1. Use Option Explicit On
2. Rename your class to something meaningful
3. Before and after a sub/function there should be a new line
4. Don't put a space after the beginning of the sub
5. In VB by convention subs/function start with capital letters unless referencing a hungarian notation variable, in which case the variable should start with a capital letter after the prefix. Variables are camelcased.
6. Give things better names, for real man "button1"? At least btnSubmit
7. What happens if someone enters "one" into your textbox? I don't see any verification to make sure they are numeric
8. Not sure what "if timetable = inttextinput" is supposed to be doing.

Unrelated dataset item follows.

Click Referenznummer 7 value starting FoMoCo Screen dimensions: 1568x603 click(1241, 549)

9. Addition is faster than multiplication, why not increase efficiency a bit?
10. You should get in the habit of using On Error
11. Oh yeah And you should parse integer!

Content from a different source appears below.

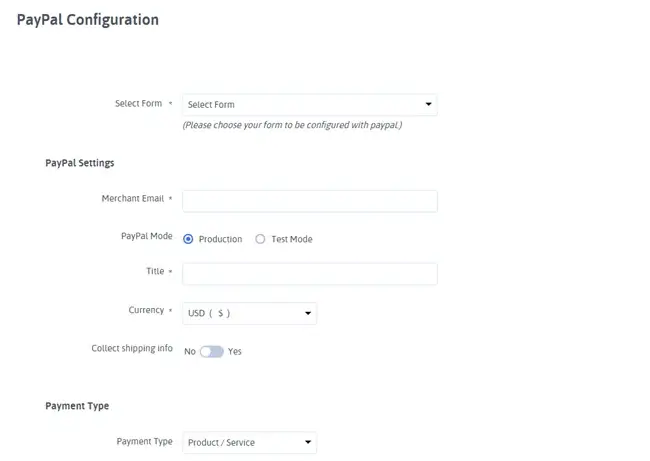Focus the Merchant Email input field
The image size is (650, 461).
309,201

12. Watch your scoping, you don't need your variables to be class wide.
13. Personally I'd stay away from doing stuff like you do on your txtInput_Click function, I'd just make a label and write "Please enter a number between 1 and 12" there and have an empty textbox next to it.
VB code:
Option Explicit On
Public Class FiveTimesTables
Private Sub FiveTimesTables_Load(ByVal sender As System.Object, ByVal e As System.EventArgs) Handles MyBase.Load
txtInput.Text = "Please enter a number between 1 and 12"
End Sub
Private Sub txtInput_Click(ByVal sender As System.Object, ByVal e As System.EventArgs) Handles txtinput.Click
'this notifies the user what number they should enter
If txtInput.Text = "Please enter a number between 1 and 12" Then
txtInput.Text = ""
End If
End Sub
Private Sub btnSubmit_Click(ByVal sender As System.Object, ByVal e As System.EventArgs) Handles btn5Timestables.Click
On Error GoTo ErrorHandler
Dim intNumber As Integer
Dim intAnswer As Integer = 0
Dim valid As Integer = Int32.TryParse(txtInput.Text, intNumber)
If Not valid Then
MsgBox("Sorry, you must enter an integer only")
End
ElseIf intNumber > 12 Then
MsgBox("Sorry, you can only enter numbers up to 12")
End
ElseIf intNumber < 1 Then
MsgBox("Sorry, you cant enter numbers less than 1")
End
End If
For intTimesBy As Integer = 1 To 12
intAnswer += intNumber
MsgBox(intTimesBy & "x" & intNumber & "=" & intAnswer)
Next
txtInput.Text = "Please enter a number between 1 and 12"
Exit Sub
ErrorHandler:
MsgBox("An unknown error has occured")
End Sub
End Class
Basically I think it comes down to you thinking of what you would do, not of what a computer should do. Remember a computer doesn't know obvious things like "'sam' isn't a number", it will happily kill itself if you ask it to do 'sam' x 3. You should also consider what actually needs doing in loops, for example calculating number X multiplier every step of the loop is a lot more taxing than just adding the number. Also remember that in a for loop there is an index variable so you don't need to keep track yourself.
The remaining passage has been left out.